Teachers facilitate student learning rather than control or dictate its every move. In the Nike case, after setting the conditions for learning, identifying and instructing on the core body of knowledge, the teacher stepped back

and allowed students to grapple with the work. This is a critical area of contrast to a more traditional approach—one in which teachers often lead students to predetermined outcomes by breaking concepts into small pieces and instructing students through direct explanation or carefully guided questioning. In PBL, while the desired outcomes are clear, the path to reaching them and the scope of what students will learn is not prescribed. This approach allows students to explore deeply into areas that they deem necessary for solving the complex questions posed to them.

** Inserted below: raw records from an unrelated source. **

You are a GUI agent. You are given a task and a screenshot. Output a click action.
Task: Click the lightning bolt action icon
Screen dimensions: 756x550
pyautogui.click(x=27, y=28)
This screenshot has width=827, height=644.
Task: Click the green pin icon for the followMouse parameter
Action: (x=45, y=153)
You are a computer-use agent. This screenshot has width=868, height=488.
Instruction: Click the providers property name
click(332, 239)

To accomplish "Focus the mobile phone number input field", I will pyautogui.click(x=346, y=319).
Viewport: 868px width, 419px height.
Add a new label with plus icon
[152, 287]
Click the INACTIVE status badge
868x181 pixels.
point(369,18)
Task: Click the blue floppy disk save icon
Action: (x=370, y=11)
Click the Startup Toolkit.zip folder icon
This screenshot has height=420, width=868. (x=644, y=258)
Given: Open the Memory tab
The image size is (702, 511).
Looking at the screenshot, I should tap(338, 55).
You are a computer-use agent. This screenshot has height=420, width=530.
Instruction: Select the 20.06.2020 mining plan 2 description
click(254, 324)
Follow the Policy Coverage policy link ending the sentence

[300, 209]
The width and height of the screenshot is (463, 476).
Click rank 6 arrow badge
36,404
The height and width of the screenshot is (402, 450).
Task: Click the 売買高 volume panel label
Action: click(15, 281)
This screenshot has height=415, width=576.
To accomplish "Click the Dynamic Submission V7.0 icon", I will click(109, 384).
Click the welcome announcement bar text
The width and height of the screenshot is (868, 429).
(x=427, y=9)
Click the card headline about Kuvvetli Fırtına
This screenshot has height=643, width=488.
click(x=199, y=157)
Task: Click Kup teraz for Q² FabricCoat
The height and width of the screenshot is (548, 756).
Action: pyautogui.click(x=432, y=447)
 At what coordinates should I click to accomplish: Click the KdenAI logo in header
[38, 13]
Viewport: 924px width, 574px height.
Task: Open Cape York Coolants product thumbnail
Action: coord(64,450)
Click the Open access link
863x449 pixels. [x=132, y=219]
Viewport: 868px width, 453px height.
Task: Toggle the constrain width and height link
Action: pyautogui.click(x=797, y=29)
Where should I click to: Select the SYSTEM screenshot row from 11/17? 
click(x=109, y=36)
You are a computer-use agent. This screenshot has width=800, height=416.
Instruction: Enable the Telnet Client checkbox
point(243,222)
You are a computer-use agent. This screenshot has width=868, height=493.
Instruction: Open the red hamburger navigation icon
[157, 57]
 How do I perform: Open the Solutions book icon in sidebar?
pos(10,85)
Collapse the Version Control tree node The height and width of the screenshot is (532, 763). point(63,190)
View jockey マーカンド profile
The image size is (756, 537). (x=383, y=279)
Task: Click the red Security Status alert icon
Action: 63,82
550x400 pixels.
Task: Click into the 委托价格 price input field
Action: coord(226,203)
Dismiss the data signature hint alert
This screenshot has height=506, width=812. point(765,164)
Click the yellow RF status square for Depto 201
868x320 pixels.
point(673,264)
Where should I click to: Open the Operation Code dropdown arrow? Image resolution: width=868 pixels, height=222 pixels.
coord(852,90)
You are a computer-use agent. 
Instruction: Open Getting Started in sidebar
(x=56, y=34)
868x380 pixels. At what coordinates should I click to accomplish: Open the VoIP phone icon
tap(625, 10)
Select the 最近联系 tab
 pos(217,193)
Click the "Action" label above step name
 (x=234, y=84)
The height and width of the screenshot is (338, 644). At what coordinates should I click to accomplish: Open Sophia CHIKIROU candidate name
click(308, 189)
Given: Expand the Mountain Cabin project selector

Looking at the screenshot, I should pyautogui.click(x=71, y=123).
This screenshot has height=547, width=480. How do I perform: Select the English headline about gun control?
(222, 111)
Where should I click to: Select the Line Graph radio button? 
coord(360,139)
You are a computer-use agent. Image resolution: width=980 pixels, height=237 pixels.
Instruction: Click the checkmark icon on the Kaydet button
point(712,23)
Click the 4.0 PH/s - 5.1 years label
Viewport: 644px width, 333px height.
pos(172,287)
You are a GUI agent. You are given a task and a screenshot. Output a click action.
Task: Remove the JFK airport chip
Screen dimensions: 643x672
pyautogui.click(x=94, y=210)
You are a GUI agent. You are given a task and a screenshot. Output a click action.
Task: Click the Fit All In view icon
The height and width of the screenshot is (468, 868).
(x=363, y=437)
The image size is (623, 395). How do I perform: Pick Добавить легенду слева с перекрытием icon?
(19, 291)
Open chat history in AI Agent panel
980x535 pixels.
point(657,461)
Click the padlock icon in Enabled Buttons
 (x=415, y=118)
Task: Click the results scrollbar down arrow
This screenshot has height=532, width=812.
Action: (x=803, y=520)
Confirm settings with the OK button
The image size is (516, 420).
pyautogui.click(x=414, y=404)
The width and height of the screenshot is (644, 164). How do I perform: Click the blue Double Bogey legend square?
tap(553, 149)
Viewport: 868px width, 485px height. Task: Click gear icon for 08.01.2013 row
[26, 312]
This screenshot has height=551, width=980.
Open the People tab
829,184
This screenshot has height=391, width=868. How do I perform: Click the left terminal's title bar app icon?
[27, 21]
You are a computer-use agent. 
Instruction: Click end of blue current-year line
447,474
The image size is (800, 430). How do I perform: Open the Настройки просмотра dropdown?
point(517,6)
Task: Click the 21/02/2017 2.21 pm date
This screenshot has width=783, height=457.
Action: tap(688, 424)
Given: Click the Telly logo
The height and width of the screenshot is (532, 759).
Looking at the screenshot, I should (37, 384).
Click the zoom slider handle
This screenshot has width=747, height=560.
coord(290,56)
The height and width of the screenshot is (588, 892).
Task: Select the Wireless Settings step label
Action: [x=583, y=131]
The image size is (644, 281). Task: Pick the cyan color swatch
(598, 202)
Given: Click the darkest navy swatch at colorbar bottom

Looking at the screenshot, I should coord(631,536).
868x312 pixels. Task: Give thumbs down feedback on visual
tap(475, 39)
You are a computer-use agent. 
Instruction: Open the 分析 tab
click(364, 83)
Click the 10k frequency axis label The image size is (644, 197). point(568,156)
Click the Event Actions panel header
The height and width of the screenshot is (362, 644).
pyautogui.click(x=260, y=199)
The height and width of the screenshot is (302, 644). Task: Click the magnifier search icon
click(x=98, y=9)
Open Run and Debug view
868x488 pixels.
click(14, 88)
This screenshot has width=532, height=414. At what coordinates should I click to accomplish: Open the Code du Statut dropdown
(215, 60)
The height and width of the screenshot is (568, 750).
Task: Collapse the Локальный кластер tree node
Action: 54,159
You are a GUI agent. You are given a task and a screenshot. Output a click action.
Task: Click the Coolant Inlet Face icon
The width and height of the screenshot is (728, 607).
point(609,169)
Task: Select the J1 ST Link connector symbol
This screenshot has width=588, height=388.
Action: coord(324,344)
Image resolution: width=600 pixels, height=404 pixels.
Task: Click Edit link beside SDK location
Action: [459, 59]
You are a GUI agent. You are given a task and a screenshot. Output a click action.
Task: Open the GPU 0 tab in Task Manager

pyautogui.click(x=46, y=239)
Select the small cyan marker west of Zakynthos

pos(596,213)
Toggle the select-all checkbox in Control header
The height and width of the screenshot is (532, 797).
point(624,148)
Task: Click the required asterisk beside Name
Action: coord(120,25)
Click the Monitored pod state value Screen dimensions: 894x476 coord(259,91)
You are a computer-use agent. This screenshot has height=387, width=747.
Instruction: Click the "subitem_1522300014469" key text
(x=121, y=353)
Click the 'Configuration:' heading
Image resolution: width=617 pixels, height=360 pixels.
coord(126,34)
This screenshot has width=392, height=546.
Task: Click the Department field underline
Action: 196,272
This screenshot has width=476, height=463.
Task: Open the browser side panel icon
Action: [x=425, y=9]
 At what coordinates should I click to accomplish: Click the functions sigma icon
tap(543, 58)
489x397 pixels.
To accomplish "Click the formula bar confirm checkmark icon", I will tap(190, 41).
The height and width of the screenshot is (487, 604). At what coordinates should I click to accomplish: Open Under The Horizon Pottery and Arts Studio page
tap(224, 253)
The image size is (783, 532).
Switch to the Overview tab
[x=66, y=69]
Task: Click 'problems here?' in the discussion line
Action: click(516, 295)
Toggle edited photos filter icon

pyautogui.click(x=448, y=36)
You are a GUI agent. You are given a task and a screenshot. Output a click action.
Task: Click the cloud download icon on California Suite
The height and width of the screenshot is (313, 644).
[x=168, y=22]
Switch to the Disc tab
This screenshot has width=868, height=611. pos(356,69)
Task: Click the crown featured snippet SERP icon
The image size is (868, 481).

The project-based approach cultivates student agency and inquiry. In this era of ubiquitous access to content, what is most needed for student growth is the strengthening of skills articulated in most schools’ version of The Portrait of a Learner. For example, students may be asked to: Think critically and creatively across subject matter; Pose and pursue meaningful questions; Work collaboratively in order to problemsolve and produce high quality work; Communicate with empathy, purpose and clarity; Explore interests, build purpose and persist through setbacks; Engage independently and with curiosity in learning; Provide and effectively integrate feedback; and, Use social, technological and cultural literacies to serve in diverse and global contexts. Students develop these skills by working on them and with them. In Project Based Learning, students cultivate strategies for taking responsibility for their own learning and pursuing knowledge at a deeper level—and they do so with increasing independence. This should be the primary goal for any secondary education.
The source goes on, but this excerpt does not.